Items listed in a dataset
■ ■ ■ ■ ■ ■ ■

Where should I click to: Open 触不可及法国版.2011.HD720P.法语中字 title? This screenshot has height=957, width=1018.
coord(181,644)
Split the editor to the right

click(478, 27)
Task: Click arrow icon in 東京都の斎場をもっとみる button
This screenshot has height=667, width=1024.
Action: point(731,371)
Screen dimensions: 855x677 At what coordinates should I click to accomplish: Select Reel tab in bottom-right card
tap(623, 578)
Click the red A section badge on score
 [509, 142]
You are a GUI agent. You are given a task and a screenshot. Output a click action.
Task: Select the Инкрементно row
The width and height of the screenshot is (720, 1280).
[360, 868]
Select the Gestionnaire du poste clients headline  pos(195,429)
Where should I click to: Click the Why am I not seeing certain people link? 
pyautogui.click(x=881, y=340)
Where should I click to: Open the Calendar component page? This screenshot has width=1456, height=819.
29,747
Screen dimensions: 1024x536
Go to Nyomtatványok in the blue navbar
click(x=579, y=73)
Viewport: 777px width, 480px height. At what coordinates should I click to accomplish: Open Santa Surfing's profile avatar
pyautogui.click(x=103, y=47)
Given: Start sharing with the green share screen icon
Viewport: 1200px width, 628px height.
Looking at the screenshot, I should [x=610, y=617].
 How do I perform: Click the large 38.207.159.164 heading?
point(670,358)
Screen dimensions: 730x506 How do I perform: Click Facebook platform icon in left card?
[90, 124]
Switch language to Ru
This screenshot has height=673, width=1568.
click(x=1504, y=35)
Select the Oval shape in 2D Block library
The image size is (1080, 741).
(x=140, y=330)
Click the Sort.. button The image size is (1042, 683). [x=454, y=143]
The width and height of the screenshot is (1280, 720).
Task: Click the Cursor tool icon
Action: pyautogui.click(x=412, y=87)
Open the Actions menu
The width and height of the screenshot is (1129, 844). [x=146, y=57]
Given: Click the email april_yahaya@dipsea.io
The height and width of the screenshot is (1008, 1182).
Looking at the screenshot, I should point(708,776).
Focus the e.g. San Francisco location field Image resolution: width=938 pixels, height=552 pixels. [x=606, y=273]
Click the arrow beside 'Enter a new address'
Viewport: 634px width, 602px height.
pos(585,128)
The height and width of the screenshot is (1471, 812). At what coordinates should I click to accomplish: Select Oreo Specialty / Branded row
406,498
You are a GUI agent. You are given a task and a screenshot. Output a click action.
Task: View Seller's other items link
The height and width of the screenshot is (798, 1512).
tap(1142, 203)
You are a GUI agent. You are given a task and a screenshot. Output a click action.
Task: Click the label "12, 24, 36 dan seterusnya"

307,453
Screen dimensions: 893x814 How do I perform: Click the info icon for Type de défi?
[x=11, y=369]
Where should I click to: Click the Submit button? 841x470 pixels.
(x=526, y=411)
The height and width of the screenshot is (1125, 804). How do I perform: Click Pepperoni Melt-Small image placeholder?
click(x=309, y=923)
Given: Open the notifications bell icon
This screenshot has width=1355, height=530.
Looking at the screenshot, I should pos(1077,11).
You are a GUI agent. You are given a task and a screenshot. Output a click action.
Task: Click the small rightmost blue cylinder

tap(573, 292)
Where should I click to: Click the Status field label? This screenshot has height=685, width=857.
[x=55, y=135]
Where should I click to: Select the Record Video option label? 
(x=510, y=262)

■ ■ ■ ■ ■ ■ ■

Repeat the records exactly, including every line.

Where should I click to: Open 触不可及法国版.2011.HD720P.法语中字 title? This screenshot has height=957, width=1018.
coord(181,644)
Split the editor to the right

click(478, 27)
Task: Click arrow icon in 東京都の斎場をもっとみる button
This screenshot has height=667, width=1024.
Action: point(731,371)
Screen dimensions: 855x677 At what coordinates should I click to accomplish: Select Reel tab in bottom-right card
tap(623, 578)
Click the red A section badge on score
 [509, 142]
You are a GUI agent. You are given a task and a screenshot. Output a click action.
Task: Select the Инкрементно row
The width and height of the screenshot is (720, 1280).
[360, 868]
Select the Gestionnaire du poste clients headline  pos(195,429)
Where should I click to: Click the Why am I not seeing certain people link? 
pyautogui.click(x=881, y=340)
Where should I click to: Open the Calendar component page? This screenshot has width=1456, height=819.
29,747
Screen dimensions: 1024x536
Go to Nyomtatványok in the blue navbar
click(x=579, y=73)
Viewport: 777px width, 480px height. At what coordinates should I click to accomplish: Open Santa Surfing's profile avatar
pyautogui.click(x=103, y=47)
Given: Start sharing with the green share screen icon
Viewport: 1200px width, 628px height.
Looking at the screenshot, I should [x=610, y=617].
 How do I perform: Click the large 38.207.159.164 heading?
point(670,358)
Screen dimensions: 730x506 How do I perform: Click Facebook platform icon in left card?
[90, 124]
Switch language to Ru
This screenshot has height=673, width=1568.
click(x=1504, y=35)
Select the Oval shape in 2D Block library
The image size is (1080, 741).
(x=140, y=330)
Click the Sort.. button The image size is (1042, 683). [x=454, y=143]
The width and height of the screenshot is (1280, 720).
Task: Click the Cursor tool icon
Action: pyautogui.click(x=412, y=87)
Open the Actions menu
The width and height of the screenshot is (1129, 844). [x=146, y=57]
Given: Click the email april_yahaya@dipsea.io
The height and width of the screenshot is (1008, 1182).
Looking at the screenshot, I should point(708,776).
Focus the e.g. San Francisco location field Image resolution: width=938 pixels, height=552 pixels. [x=606, y=273]
Click the arrow beside 'Enter a new address'
Viewport: 634px width, 602px height.
pos(585,128)
The height and width of the screenshot is (1471, 812). At what coordinates should I click to accomplish: Select Oreo Specialty / Branded row
406,498
You are a GUI agent. You are given a task and a screenshot. Output a click action.
Task: View Seller's other items link
The height and width of the screenshot is (798, 1512).
tap(1142, 203)
You are a GUI agent. You are given a task and a screenshot. Output a click action.
Task: Click the label "12, 24, 36 dan seterusnya"

307,453
Screen dimensions: 893x814 How do I perform: Click the info icon for Type de défi?
[x=11, y=369]
Where should I click to: Click the Submit button? 841x470 pixels.
(x=526, y=411)
The height and width of the screenshot is (1125, 804). How do I perform: Click Pepperoni Melt-Small image placeholder?
click(x=309, y=923)
Given: Open the notifications bell icon
This screenshot has width=1355, height=530.
Looking at the screenshot, I should pos(1077,11).
You are a GUI agent. You are given a task and a screenshot. Output a click action.
Task: Click the small rightmost blue cylinder

tap(573, 292)
Where should I click to: Click the Status field label? This screenshot has height=685, width=857.
[x=55, y=135]
Where should I click to: Select the Record Video option label? 
(x=510, y=262)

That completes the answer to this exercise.